## Requirement A
Copy out every entry that follows the passage on small majors at Penn, word for word, and leave the pictures out.

## Excerpted text
>> start

Though ten thousand undergraduates flood Penn’s campus, some students find a niche within their choice of major.
“In a perfect world you want majors that are not so big that all students are semi-anonymous because you can’t get to know them that well, and you don’t want them so small that there’s not a sort of intellectual critical mass,” said Ralph Rosen, the undergraduate chair of the Classical Studies Department.
The existence of smaller, niche majors — classical studies as independent rather than just a branch of history, comparative literature as distinct from English, etc. — allows students to craft an academic identity distinct from overarching classifiers like “history” or “anthropology.”
Individualization seems to characterize many such small majors. “We are just about the most flexible major you could possibly imagine,” said Justin McDaniel, undergraduate chair of the Religious Studies Department. The major has no set courses. Rather, students meet with McDaniel to discuss their interests and set out an individualized plan of study.

>> end

## The records

>> start

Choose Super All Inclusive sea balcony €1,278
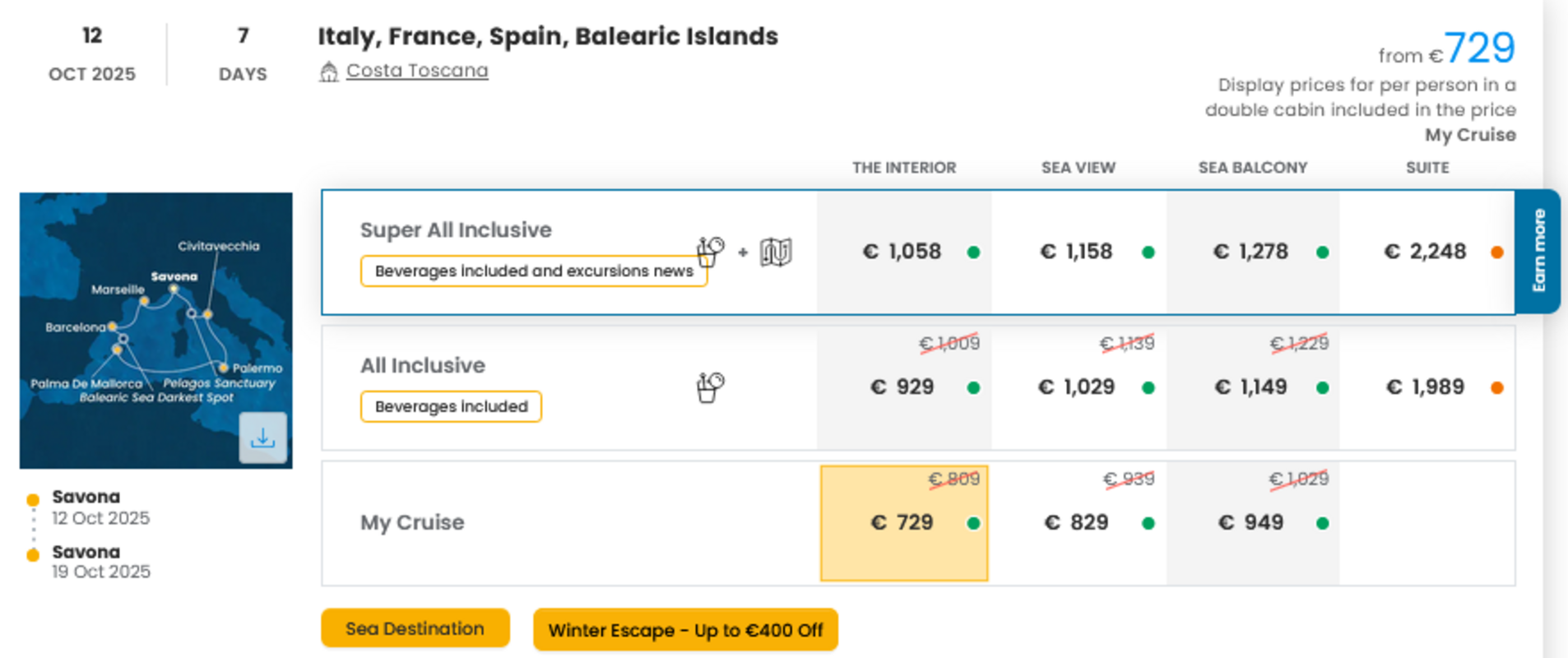 coord(1253,252)
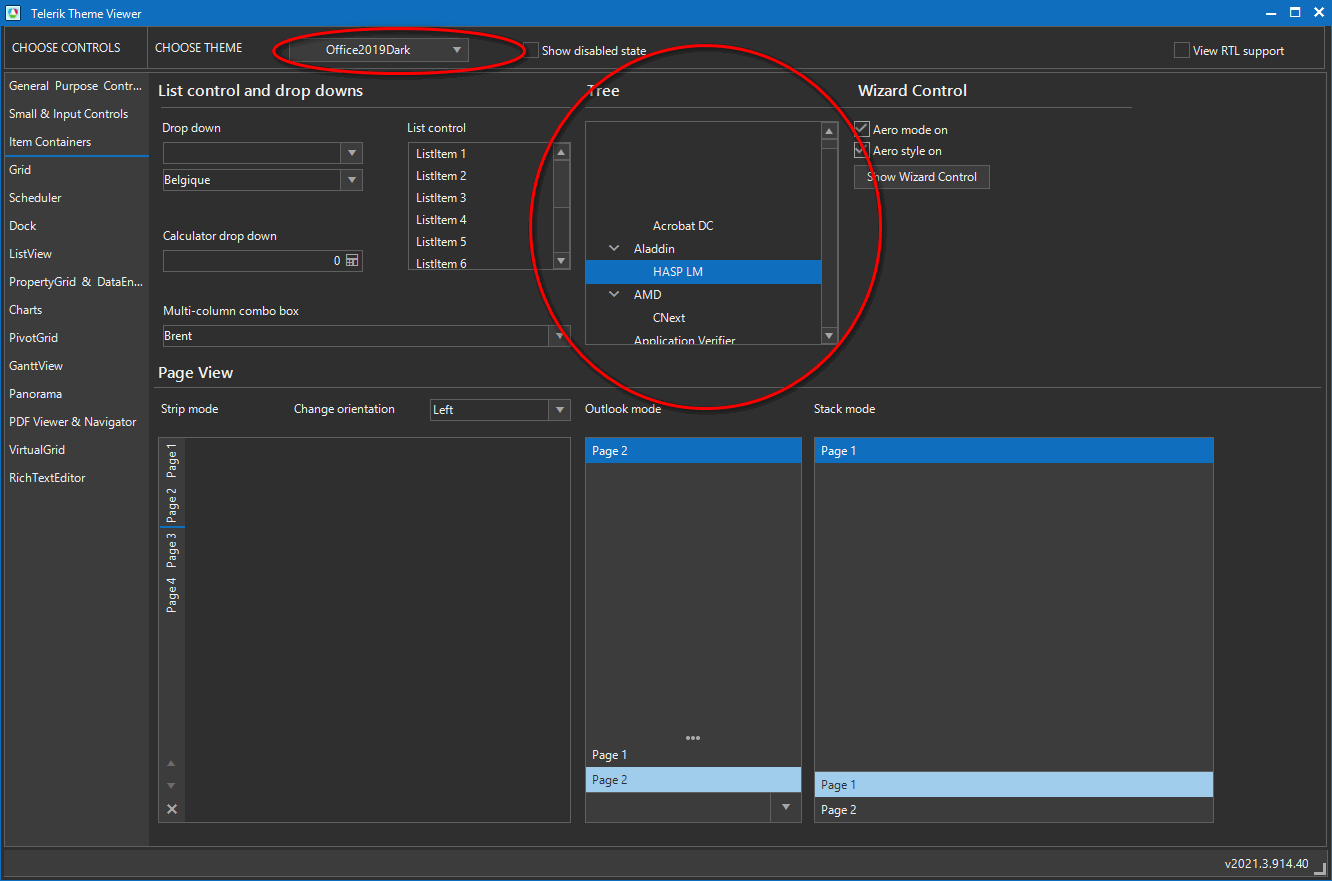This screenshot has height=881, width=1332.
Task: Click the calculator icon in Calculator drop down
Action: point(351,261)
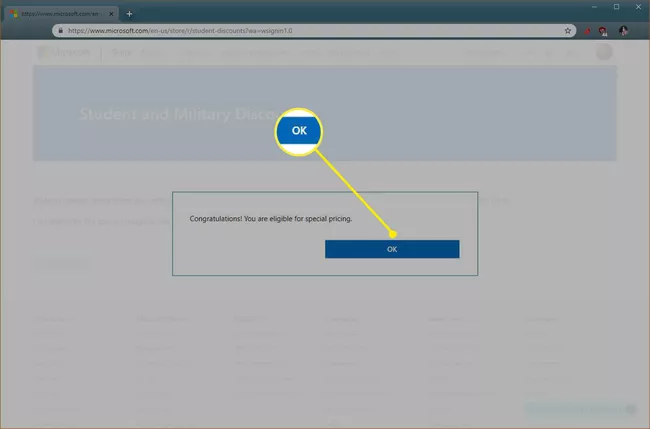Click the red extension icon in toolbar
The image size is (650, 429).
pyautogui.click(x=585, y=31)
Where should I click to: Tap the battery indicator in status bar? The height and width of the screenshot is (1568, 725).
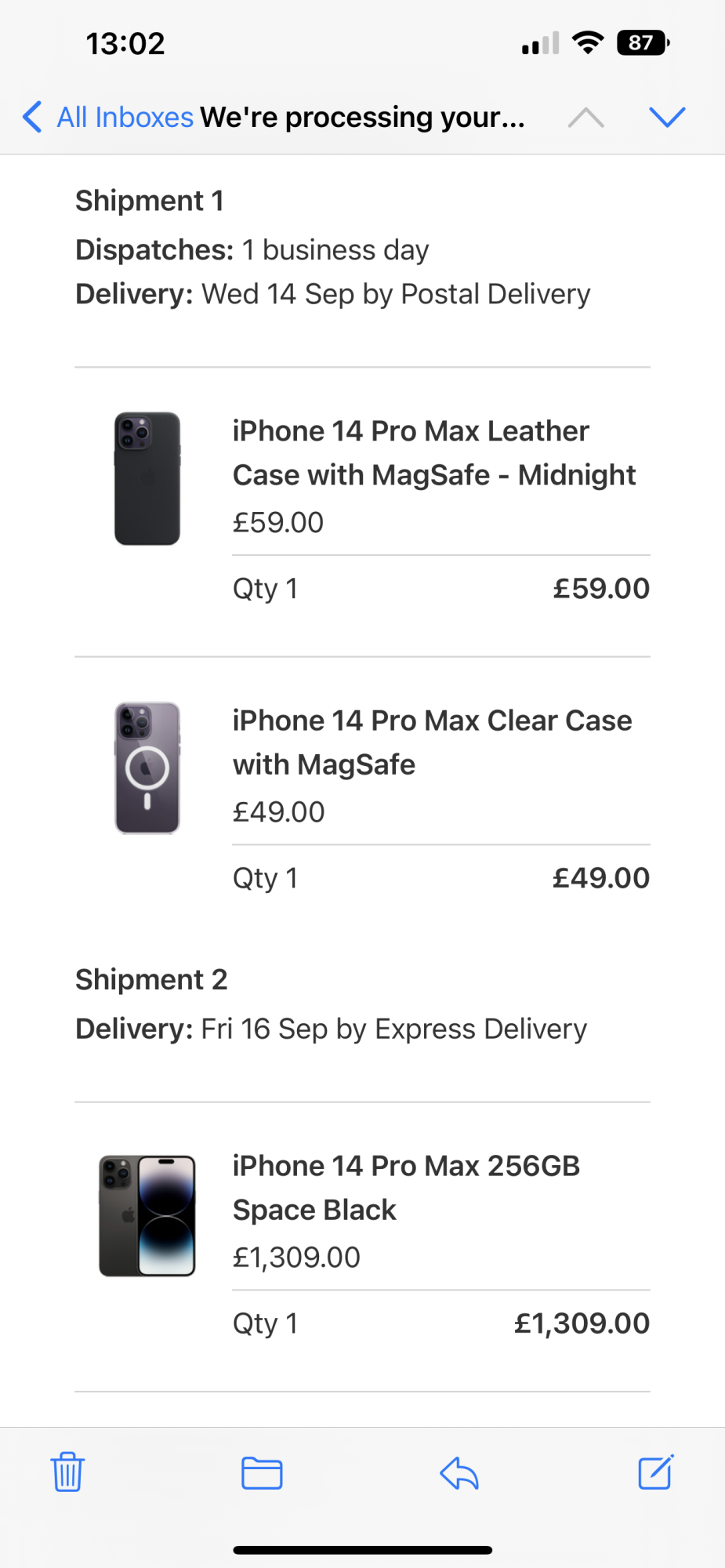(643, 43)
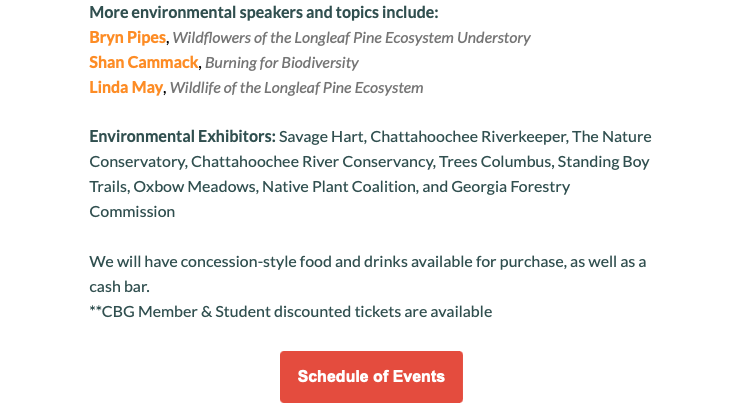Image resolution: width=745 pixels, height=408 pixels.
Task: Click the Environmental Exhibitors bold label
Action: [182, 137]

>> end

## Requirement B
Summarize the passage on small majors at Penn in two sentences.

## Output A
Choose Super All Inclusive sea balcony €1,278
 coord(1253,252)
This screenshot has height=881, width=1332.
Task: Click the calculator icon in Calculator drop down
Action: point(351,261)
Click the red extension icon in toolbar
The image size is (650, 429).
pyautogui.click(x=585, y=31)
Where should I click to: Tap the battery indicator in status bar? The height and width of the screenshot is (1568, 725).
(643, 43)
Image resolution: width=745 pixels, height=408 pixels.
Task: Click the Environmental Exhibitors bold label
Action: [182, 137]

## Output B
Although Penn has ten thousand undergraduates, some students find a niche in their major, and smaller majors such as classical studies or comparative literature let them build an academic identity distinct from broad classifiers like "history." Many small majors are marked by individualization: the Religious Studies major has no set courses, and students instead meet with the undergraduate chair to plan an individualized course of study.